Objectives In occupational epidemiology, we often rely on analytical models that look at the relationship between one exposure and one disease. However, the exposure may be related to more than one outcome at the target site (e.g., pulmonary diseases: pneumoconiosis, byssinosis, chronic obstructive pulmonary disease, or lung cancer), and one of these diseases may influence the occurrence of another. Cox proportional hazards regression models using Kaplan-Meier (KM)-based estimates may not be appropriate due to violating the model’s non-informative censoring assumption.

Method An alternative approach is explored for occupational epidemiology: competing risks and multistate model. In multistate models, subjects may contribute at-risk person-time by transitioning to multiple, sometimes competing, states. Subjects can transition to a state in which they are living with or die from the related disease (i.e., the competing risk of the outcome of interest). These models use a subdistribution hazard, in which competing events are accounted for in the survival probability and allow for additional baseline hazards for different states.

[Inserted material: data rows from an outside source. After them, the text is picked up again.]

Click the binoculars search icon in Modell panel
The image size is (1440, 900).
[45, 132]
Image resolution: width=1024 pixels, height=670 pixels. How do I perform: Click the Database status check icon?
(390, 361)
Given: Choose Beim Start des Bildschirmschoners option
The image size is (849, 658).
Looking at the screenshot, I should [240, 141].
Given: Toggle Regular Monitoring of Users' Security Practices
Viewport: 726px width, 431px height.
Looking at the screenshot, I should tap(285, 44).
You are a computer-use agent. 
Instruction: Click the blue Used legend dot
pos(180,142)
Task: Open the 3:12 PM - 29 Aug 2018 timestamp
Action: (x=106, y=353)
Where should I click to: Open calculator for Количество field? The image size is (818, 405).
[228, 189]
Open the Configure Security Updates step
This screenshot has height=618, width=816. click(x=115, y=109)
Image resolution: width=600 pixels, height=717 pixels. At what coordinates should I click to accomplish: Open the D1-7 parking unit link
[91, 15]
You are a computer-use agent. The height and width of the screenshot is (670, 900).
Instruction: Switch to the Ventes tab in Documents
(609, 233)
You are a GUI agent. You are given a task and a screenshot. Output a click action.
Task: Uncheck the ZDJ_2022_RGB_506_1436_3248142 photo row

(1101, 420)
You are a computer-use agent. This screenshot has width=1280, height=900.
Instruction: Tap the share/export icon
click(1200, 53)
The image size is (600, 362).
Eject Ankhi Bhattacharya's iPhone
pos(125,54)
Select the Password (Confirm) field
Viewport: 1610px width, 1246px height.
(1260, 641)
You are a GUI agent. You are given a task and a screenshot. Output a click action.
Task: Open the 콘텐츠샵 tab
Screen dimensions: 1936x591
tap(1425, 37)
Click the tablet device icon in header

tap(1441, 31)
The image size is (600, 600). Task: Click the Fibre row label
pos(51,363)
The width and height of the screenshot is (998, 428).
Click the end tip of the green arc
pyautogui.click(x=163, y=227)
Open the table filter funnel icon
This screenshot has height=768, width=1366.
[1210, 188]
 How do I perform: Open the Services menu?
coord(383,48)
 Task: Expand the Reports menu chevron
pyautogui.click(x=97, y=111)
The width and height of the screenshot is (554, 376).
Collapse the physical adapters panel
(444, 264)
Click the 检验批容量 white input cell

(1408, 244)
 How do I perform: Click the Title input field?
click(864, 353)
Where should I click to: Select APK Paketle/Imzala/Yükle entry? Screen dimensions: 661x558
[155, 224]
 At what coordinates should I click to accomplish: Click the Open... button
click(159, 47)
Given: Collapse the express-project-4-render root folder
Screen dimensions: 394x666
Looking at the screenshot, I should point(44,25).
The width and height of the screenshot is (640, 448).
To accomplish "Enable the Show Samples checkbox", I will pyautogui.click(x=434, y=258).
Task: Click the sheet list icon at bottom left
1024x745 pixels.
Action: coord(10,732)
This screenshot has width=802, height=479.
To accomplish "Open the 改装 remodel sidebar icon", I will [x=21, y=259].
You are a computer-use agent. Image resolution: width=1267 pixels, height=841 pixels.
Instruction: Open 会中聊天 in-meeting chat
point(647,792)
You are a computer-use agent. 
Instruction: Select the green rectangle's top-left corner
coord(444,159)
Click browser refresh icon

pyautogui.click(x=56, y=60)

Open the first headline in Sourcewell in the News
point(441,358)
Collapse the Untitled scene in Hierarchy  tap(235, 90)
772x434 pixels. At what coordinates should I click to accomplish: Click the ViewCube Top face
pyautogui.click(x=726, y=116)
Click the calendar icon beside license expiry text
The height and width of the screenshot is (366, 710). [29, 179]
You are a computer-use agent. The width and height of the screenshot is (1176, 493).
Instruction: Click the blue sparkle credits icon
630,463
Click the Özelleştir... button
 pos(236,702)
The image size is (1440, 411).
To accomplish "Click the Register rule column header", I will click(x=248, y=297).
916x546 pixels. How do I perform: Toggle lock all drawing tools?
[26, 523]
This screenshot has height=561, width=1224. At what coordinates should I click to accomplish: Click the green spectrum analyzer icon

Results Competing risks and multistate models may allow researchers to build models that better reflect the biological complexity of an exposure contributing to multiple, related disease pathways simultaneously. For example, the exposure-response for the outcome of interest may be different if arriving at that outcome first through a related comorbidity than without that comorbidity.

Conclusions Although these models may improve our estimation, there are barriers to their implementation, including misclassification of disease, that will be discussed.